Dataset entries:

^^^^^^^^^^^^^^^^

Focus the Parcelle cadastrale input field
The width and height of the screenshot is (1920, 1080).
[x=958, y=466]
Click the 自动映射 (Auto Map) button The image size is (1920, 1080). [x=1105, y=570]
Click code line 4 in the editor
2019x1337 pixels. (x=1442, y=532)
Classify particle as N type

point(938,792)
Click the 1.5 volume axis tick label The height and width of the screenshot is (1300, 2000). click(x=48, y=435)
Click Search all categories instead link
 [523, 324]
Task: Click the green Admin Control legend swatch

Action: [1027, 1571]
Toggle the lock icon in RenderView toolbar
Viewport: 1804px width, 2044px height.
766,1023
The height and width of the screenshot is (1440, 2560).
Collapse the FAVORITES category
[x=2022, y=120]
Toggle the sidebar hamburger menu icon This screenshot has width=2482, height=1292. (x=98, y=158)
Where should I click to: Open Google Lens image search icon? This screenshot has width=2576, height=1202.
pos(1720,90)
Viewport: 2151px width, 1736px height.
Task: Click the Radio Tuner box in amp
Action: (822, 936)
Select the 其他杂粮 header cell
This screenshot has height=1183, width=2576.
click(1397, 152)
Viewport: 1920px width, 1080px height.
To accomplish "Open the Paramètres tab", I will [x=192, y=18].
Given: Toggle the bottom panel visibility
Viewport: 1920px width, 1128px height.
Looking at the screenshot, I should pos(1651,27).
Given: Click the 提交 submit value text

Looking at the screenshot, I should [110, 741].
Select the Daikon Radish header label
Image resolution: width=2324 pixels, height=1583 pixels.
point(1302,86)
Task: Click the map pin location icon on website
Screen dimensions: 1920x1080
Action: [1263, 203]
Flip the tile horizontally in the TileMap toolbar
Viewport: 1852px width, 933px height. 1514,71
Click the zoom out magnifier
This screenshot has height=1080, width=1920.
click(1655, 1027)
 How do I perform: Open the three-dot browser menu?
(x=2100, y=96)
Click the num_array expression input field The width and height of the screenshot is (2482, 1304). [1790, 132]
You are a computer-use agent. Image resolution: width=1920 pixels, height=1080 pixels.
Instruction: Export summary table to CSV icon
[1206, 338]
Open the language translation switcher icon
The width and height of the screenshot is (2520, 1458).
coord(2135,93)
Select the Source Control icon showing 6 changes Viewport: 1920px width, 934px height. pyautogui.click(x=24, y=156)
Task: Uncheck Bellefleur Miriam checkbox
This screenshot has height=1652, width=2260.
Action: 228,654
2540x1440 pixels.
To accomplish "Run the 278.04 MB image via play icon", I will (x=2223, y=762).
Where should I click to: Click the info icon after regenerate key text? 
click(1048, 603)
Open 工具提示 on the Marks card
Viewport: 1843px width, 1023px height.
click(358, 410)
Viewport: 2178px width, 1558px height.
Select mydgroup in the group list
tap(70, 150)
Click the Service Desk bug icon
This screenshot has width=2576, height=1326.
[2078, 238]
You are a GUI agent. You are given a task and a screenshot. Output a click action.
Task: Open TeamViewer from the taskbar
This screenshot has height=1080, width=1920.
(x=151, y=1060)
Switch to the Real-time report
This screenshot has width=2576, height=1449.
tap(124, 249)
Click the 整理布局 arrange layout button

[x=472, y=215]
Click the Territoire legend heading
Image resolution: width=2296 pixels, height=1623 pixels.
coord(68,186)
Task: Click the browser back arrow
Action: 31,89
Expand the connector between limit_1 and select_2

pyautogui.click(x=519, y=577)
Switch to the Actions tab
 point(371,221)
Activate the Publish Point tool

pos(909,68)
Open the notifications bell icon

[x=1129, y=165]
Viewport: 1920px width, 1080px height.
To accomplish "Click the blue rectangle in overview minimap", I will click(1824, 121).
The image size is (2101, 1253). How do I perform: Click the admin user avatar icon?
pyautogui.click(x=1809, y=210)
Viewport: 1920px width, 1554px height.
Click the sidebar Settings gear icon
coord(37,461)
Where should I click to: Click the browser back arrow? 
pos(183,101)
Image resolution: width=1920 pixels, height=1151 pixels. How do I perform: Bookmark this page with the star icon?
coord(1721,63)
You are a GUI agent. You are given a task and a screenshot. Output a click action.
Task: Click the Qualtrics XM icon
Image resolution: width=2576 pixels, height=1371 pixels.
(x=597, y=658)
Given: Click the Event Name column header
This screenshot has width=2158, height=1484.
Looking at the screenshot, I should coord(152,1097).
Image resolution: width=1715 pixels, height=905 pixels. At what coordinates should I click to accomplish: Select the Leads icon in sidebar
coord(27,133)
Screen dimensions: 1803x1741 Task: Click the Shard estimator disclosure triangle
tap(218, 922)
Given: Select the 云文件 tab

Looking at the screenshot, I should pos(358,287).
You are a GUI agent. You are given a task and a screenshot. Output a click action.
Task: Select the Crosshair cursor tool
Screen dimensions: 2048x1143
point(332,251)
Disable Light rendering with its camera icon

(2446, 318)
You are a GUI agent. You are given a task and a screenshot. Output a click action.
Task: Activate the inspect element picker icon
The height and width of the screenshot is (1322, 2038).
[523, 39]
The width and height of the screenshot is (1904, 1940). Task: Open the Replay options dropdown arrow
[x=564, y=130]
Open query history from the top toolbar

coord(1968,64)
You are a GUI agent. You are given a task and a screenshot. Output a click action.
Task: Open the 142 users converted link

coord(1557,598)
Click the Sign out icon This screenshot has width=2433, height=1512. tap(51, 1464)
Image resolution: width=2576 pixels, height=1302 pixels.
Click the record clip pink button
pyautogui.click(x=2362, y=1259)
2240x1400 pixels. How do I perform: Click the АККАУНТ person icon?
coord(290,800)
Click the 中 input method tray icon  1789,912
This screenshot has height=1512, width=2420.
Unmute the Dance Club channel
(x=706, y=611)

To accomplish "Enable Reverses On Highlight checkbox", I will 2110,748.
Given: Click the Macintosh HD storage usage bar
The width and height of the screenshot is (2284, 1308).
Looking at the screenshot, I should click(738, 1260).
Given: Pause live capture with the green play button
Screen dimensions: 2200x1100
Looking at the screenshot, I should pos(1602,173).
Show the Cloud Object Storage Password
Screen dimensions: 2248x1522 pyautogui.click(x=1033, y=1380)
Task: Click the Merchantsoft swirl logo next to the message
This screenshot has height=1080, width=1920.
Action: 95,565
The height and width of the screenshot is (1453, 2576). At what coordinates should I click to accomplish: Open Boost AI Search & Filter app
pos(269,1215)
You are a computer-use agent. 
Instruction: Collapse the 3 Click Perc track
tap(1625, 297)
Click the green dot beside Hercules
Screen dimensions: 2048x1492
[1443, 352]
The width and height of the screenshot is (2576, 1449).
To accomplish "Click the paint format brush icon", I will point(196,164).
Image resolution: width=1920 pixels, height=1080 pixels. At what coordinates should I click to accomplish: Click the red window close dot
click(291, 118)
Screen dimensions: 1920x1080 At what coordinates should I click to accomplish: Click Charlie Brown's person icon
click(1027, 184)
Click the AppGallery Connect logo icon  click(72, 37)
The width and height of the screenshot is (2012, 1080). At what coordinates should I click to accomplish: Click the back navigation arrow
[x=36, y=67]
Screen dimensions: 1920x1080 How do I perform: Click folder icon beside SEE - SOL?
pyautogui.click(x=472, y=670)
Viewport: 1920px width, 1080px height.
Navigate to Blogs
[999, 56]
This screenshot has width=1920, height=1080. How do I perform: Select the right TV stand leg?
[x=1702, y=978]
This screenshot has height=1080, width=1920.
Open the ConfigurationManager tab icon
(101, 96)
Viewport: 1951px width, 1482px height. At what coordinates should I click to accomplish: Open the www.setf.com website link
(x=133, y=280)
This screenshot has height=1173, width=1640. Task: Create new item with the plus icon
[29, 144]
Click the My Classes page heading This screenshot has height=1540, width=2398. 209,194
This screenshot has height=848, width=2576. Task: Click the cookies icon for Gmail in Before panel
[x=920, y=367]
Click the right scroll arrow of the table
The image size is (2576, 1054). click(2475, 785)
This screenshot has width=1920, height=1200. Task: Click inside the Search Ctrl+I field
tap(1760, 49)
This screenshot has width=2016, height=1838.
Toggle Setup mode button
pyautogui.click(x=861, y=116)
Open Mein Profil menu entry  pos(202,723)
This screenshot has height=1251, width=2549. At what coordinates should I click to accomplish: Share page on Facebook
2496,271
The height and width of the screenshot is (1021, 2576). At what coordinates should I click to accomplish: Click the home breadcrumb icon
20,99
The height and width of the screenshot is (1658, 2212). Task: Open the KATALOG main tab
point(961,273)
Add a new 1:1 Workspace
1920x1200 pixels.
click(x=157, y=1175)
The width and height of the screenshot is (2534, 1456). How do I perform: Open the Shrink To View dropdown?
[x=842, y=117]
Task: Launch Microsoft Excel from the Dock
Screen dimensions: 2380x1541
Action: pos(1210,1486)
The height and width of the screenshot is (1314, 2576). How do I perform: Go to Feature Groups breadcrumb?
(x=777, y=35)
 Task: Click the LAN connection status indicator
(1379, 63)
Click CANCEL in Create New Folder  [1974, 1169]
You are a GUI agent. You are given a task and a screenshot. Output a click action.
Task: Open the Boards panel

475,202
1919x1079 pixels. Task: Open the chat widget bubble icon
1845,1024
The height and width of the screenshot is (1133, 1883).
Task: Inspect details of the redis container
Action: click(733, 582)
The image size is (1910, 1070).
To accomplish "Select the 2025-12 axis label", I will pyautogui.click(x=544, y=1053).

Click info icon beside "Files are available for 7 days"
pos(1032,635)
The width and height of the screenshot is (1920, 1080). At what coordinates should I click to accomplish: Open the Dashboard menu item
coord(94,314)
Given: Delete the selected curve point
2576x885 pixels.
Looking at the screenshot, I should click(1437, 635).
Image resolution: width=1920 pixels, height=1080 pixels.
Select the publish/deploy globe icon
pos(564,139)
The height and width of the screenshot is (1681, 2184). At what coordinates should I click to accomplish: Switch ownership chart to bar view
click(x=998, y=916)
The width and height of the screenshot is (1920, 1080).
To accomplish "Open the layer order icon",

^^^^^^^^^^^^^^^^

• [EXERCISE AIM]: Search the entries for "computer" and show every line that has it.

• [RESULT]:
You are a computer-use agent. Image resolution: width=1920 pixels, height=1080 pixels.
You are a computer-use agent. 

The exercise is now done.